* _WORK TO DO_: Please convert the rows below into a Markdown table with the columns Number and Line, numbering each non-blank line in order and leaving out the blank ones.

* _TASK INPUT_:

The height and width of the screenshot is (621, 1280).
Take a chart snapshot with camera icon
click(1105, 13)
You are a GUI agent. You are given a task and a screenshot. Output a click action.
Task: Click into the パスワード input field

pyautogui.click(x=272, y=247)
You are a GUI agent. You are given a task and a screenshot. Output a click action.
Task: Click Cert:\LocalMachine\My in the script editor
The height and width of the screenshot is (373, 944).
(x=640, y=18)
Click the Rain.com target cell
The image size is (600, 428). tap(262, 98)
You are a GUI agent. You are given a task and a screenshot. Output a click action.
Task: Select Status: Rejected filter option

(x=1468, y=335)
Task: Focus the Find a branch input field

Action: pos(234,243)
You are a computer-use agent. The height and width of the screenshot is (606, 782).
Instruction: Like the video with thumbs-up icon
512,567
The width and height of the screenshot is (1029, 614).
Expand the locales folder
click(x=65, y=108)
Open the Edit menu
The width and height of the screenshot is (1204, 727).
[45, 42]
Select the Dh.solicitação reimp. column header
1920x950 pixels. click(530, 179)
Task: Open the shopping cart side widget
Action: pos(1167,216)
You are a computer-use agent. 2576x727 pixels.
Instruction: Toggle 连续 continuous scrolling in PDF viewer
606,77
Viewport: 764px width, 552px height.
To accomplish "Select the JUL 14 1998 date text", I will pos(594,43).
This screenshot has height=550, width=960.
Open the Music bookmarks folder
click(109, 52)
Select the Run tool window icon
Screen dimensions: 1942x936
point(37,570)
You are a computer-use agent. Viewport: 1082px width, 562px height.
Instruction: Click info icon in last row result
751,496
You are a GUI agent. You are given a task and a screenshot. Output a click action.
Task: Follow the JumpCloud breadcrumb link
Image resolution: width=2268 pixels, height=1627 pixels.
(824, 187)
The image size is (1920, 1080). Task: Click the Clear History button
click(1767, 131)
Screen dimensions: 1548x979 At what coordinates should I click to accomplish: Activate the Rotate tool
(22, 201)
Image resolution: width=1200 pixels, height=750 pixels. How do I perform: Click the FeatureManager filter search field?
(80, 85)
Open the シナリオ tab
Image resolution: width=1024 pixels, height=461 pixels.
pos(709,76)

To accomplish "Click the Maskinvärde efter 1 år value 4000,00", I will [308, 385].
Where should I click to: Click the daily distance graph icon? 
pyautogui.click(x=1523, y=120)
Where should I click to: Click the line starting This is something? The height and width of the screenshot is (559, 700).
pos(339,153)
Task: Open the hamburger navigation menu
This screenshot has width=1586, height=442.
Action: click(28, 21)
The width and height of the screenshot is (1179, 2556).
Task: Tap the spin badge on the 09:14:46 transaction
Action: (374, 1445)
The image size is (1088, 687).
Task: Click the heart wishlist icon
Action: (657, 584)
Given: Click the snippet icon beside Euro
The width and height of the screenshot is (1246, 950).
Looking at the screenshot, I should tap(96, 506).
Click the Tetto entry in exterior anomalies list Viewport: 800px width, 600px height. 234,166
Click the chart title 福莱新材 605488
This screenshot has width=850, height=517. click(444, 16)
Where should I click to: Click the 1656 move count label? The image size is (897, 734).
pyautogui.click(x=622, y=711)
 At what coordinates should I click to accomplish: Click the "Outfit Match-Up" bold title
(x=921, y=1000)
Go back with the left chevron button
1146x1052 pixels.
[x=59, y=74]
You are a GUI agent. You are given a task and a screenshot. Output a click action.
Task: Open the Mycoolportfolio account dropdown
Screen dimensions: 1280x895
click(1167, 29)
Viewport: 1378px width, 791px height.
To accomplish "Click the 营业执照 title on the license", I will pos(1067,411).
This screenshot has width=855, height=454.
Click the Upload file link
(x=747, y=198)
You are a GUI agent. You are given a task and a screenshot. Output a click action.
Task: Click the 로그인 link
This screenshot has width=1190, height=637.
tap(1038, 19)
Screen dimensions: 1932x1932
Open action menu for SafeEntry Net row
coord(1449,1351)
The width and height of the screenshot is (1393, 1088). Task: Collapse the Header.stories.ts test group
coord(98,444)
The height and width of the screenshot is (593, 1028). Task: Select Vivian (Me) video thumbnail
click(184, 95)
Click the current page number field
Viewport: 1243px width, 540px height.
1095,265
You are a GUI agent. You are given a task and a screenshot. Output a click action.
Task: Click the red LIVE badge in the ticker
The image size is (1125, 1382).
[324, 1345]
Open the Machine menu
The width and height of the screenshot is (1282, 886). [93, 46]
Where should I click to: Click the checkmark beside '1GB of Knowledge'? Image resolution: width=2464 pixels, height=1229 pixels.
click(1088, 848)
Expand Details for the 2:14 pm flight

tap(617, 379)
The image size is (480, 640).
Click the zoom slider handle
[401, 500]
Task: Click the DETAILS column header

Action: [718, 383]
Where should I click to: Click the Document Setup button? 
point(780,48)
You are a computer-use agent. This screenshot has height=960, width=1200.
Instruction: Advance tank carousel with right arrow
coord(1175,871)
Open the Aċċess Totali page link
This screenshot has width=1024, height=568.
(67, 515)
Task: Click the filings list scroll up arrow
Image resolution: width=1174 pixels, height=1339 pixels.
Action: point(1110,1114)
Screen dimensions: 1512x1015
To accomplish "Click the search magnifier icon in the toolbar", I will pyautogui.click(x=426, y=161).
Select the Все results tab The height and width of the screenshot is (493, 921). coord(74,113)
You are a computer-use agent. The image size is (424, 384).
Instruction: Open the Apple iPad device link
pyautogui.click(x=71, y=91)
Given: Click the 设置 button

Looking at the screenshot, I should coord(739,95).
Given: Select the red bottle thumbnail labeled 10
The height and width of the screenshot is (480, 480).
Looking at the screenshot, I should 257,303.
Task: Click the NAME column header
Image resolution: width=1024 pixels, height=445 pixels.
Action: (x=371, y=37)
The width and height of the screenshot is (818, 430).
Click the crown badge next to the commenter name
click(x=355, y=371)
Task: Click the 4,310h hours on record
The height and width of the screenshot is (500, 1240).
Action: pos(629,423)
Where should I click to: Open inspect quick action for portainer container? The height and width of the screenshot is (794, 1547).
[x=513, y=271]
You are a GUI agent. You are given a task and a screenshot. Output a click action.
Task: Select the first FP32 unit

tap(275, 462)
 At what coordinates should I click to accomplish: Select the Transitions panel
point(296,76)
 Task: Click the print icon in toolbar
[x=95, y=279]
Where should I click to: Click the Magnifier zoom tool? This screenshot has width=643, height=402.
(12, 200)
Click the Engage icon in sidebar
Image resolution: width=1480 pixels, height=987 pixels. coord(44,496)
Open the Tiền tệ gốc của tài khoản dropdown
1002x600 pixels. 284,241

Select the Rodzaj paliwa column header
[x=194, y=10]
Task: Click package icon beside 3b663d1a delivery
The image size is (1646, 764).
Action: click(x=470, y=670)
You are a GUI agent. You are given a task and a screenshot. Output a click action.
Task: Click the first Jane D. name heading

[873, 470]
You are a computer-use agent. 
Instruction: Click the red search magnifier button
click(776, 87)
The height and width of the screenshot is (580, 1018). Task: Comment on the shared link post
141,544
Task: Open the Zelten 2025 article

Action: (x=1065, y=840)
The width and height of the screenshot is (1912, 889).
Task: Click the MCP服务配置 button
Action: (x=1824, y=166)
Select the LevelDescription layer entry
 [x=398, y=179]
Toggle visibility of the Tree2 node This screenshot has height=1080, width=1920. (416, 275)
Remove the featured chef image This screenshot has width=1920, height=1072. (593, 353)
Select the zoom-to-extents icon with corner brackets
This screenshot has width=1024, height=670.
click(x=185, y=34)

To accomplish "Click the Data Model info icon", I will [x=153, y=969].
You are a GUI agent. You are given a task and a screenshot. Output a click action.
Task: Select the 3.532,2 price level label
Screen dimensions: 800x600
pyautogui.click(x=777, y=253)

* _SOLUTION FOR THIS TASK_:
| Number | Line |
|---|---|
| 1 | The height and width of the screenshot is (621, 1280). |
| 2 | Take a chart snapshot with camera icon |
| 3 | click(1105, 13) |
| 4 | You are a GUI agent. You are given a task and a screenshot. Output a click action. |
| 5 | Task: Click into the パスワード input field |
| 6 | pyautogui.click(x=272, y=247) |
| 7 | You are a GUI agent. You are given a task and a screenshot. Output a click action. |
| 8 | Task: Click Cert:\LocalMachine\My in the script editor |
| 9 | The height and width of the screenshot is (373, 944). |
| 10 | (x=640, y=18) |
| 11 | Click the Rain.com target cell |
| 12 | The image size is (600, 428). tap(262, 98) |
| 13 | You are a GUI agent. You are given a task and a screenshot. Output a click action. |
| 14 | Task: Select Status: Rejected filter option |
| 15 | (x=1468, y=335) |
| 16 | Task: Focus the Find a branch input field |
| 17 | Action: pos(234,243) |
| 18 | You are a computer-use agent. The height and width of the screenshot is (606, 782). |
| 19 | Instruction: Like the video with thumbs-up icon |
| 20 | 512,567 |
| 21 | The width and height of the screenshot is (1029, 614). |
| 22 | Expand the locales folder |
| 23 | click(x=65, y=108) |
| 24 | Open the Edit menu |
| 25 | The width and height of the screenshot is (1204, 727). |
| 26 | [45, 42] |
| 27 | Select the Dh.solicitação reimp. column header |
| 28 | 1920x950 pixels. click(530, 179) |
| 29 | Task: Open the shopping cart side widget |
| 30 | Action: pos(1167,216) |
| 31 | You are a computer-use agent. 2576x727 pixels. |
| 32 | Instruction: Toggle 连续 continuous scrolling in PDF viewer |
| 33 | 606,77 |
| 34 | Viewport: 764px width, 552px height. |
| 35 | To accomplish "Select the JUL 14 1998 date text", I will pos(594,43). |
| 36 | This screenshot has height=550, width=960. |
| 37 | Open the Music bookmarks folder |
| 38 | click(109, 52) |
| 39 | Select the Run tool window icon |
| 40 | Screen dimensions: 1942x936 |
| 41 | point(37,570) |
| 42 | You are a computer-use agent. Viewport: 1082px width, 562px height. |
| 43 | Instruction: Click info icon in last row result |
| 44 | 751,496 |
| 45 | You are a GUI agent. You are given a task and a screenshot. Output a click action. |
| 46 | Task: Follow the JumpCloud breadcrumb link |
| 47 | Image resolution: width=2268 pixels, height=1627 pixels. |
| 48 | (824, 187) |
| 49 | The image size is (1920, 1080). Task: Click the Clear History button |
| 50 | click(1767, 131) |
| 51 | Screen dimensions: 1548x979 At what coordinates should I click to accomplish: Activate the Rotate tool |
| 52 | (22, 201) |
| 53 | Image resolution: width=1200 pixels, height=750 pixels. How do I perform: Click the FeatureManager filter search field? |
| 54 | (80, 85) |
| 55 | Open the シナリオ tab |
| 56 | Image resolution: width=1024 pixels, height=461 pixels. |
| 57 | pos(709,76) |
| 58 | To accomplish "Click the Maskinvärde efter 1 år value 4000,00", I will [308, 385]. |
| 59 | Where should I click to: Click the daily distance graph icon?  |
| 60 | pyautogui.click(x=1523, y=120) |
| 61 | Where should I click to: Click the line starting This is something? The height and width of the screenshot is (559, 700). |
| 62 | pos(339,153) |
| 63 | Task: Open the hamburger navigation menu |
| 64 | This screenshot has width=1586, height=442. |
| 65 | Action: click(28, 21) |
| 66 | The width and height of the screenshot is (1179, 2556). |
| 67 | Task: Tap the spin badge on the 09:14:46 transaction |
| 68 | Action: (374, 1445) |
| 69 | The image size is (1088, 687). |
| 70 | Task: Click the heart wishlist icon |
| 71 | Action: (657, 584) |
| 72 | Given: Click the snippet icon beside Euro |
| 73 | The width and height of the screenshot is (1246, 950). |
| 74 | Looking at the screenshot, I should tap(96, 506). |
| 75 | Click the Tetto entry in exterior anomalies list Viewport: 800px width, 600px height. 234,166 |
| 76 | Click the chart title 福莱新材 605488 |
| 77 | This screenshot has width=850, height=517. click(444, 16) |
| 78 | Where should I click to: Click the 1656 move count label? The image size is (897, 734). |
| 79 | pyautogui.click(x=622, y=711) |
| 80 |  At what coordinates should I click to accomplish: Click the "Outfit Match-Up" bold title |
| 81 | (x=921, y=1000) |
| 82 | Go back with the left chevron button |
| 83 | 1146x1052 pixels. |
| 84 | [x=59, y=74] |
| 85 | You are a GUI agent. You are given a task and a screenshot. Output a click action. |
| 86 | Task: Open the Mycoolportfolio account dropdown |
| 87 | Screen dimensions: 1280x895 |
| 88 | click(1167, 29) |
| 89 | Viewport: 1378px width, 791px height. |
| 90 | To accomplish "Click the 营业执照 title on the license", I will pos(1067,411). |
| 91 | This screenshot has width=855, height=454. |
| 92 | Click the Upload file link |
| 93 | (x=747, y=198) |
| 94 | You are a GUI agent. You are given a task and a screenshot. Output a click action. |
| 95 | Task: Click the 로그인 link |
| 96 | This screenshot has width=1190, height=637. |
| 97 | tap(1038, 19) |
| 98 | Screen dimensions: 1932x1932 |
| 99 | Open action menu for SafeEntry Net row |
| 100 | coord(1449,1351) |
| 101 | The width and height of the screenshot is (1393, 1088). Task: Collapse the Header.stories.ts test group |
| 102 | coord(98,444) |
| 103 | The height and width of the screenshot is (593, 1028). Task: Select Vivian (Me) video thumbnail |
| 104 | click(184, 95) |
| 105 | Click the current page number field |
| 106 | Viewport: 1243px width, 540px height. |
| 107 | 1095,265 |
| 108 | You are a GUI agent. You are given a task and a screenshot. Output a click action. |
| 109 | Task: Click the red LIVE badge in the ticker |
| 110 | The image size is (1125, 1382). |
| 111 | [324, 1345] |
| 112 | Open the Machine menu |
| 113 | The width and height of the screenshot is (1282, 886). [93, 46] |
| 114 | Where should I click to: Click the checkmark beside '1GB of Knowledge'? Image resolution: width=2464 pixels, height=1229 pixels. |
| 115 | click(1088, 848) |
| 116 | Expand Details for the 2:14 pm flight |
| 117 | tap(617, 379) |
| 118 | The image size is (480, 640). |
| 119 | Click the zoom slider handle |
| 120 | [401, 500] |
| 121 | Task: Click the DETAILS column header |
| 122 | Action: [718, 383] |
| 123 | Where should I click to: Click the Document Setup button?  |
| 124 | point(780,48) |
| 125 | You are a computer-use agent. This screenshot has height=960, width=1200. |
| 126 | Instruction: Advance tank carousel with right arrow |
| 127 | coord(1175,871) |
| 128 | Open the Aċċess Totali page link |
| 129 | This screenshot has width=1024, height=568. |
| 130 | (67, 515) |
| 131 | Task: Click the filings list scroll up arrow |
| 132 | Image resolution: width=1174 pixels, height=1339 pixels. |
| 133 | Action: point(1110,1114) |
| 134 | Screen dimensions: 1512x1015 |
| 135 | To accomplish "Click the search magnifier icon in the toolbar", I will pyautogui.click(x=426, y=161). |
| 136 | Select the Все results tab The height and width of the screenshot is (493, 921). coord(74,113) |
| 137 | You are a computer-use agent. The image size is (424, 384). |
| 138 | Instruction: Open the Apple iPad device link |
| 139 | pyautogui.click(x=71, y=91) |
| 140 | Given: Click the 设置 button |
| 141 | Looking at the screenshot, I should coord(739,95). |
| 142 | Given: Select the red bottle thumbnail labeled 10 |
| 143 | The height and width of the screenshot is (480, 480). |
| 144 | Looking at the screenshot, I should 257,303. |
| 145 | Task: Click the NAME column header |
| 146 | Image resolution: width=1024 pixels, height=445 pixels. |
| 147 | Action: (x=371, y=37) |
| 148 | The width and height of the screenshot is (818, 430). |
| 149 | Click the crown badge next to the commenter name |
| 150 | click(x=355, y=371) |
| 151 | Task: Click the 4,310h hours on record |
| 152 | The height and width of the screenshot is (500, 1240). |
| 153 | Action: pos(629,423) |
| 154 | Where should I click to: Open inspect quick action for portainer container? The height and width of the screenshot is (794, 1547). |
| 155 | [x=513, y=271] |
| 156 | You are a GUI agent. You are given a task and a screenshot. Output a click action. |
| 157 | Task: Select the first FP32 unit |
| 158 | tap(275, 462) |
| 159 |  At what coordinates should I click to accomplish: Select the Transitions panel |
| 160 | point(296,76) |
| 161 |  Task: Click the print icon in toolbar |
| 162 | [x=95, y=279] |
| 163 | Where should I click to: Click the Magnifier zoom tool? This screenshot has width=643, height=402. |
| 164 | (12, 200) |
| 165 | Click the Engage icon in sidebar |
| 166 | Image resolution: width=1480 pixels, height=987 pixels. coord(44,496) |
| 167 | Open the Tiền tệ gốc của tài khoản dropdown |
| 168 | 1002x600 pixels. 284,241 |
| 169 | Select the Rodzaj paliwa column header |
| 170 | [x=194, y=10] |
| 171 | Task: Click package icon beside 3b663d1a delivery |
| 172 | The image size is (1646, 764). |
| 173 | Action: click(x=470, y=670) |
| 174 | You are a GUI agent. You are given a task and a screenshot. Output a click action. |
| 175 | Task: Click the first Jane D. name heading |
| 176 | [873, 470] |
| 177 | You are a computer-use agent.  |
| 178 | Instruction: Click the red search magnifier button |
| 179 | click(776, 87) |
| 180 | The height and width of the screenshot is (580, 1018). Task: Comment on the shared link post |
| 181 | 141,544 |
| 182 | Task: Open the Zelten 2025 article |
| 183 | Action: (x=1065, y=840) |
| 184 | The width and height of the screenshot is (1912, 889). |
| 185 | Task: Click the MCP服务配置 button |
| 186 | Action: (x=1824, y=166) |
| 187 | Select the LevelDescription layer entry |
| 188 |  [x=398, y=179] |
| 189 | Toggle visibility of the Tree2 node This screenshot has height=1080, width=1920. (416, 275) |
| 190 | Remove the featured chef image This screenshot has width=1920, height=1072. (593, 353) |
| 191 | Select the zoom-to-extents icon with corner brackets |
| 192 | This screenshot has width=1024, height=670. |
| 193 | click(x=185, y=34) |
| 194 | To accomplish "Click the Data Model info icon", I will [x=153, y=969]. |
| 195 | You are a GUI agent. You are given a task and a screenshot. Output a click action. |
| 196 | Task: Select the 3.532,2 price level label |
| 197 | Screen dimensions: 800x600 |
| 198 | pyautogui.click(x=777, y=253) |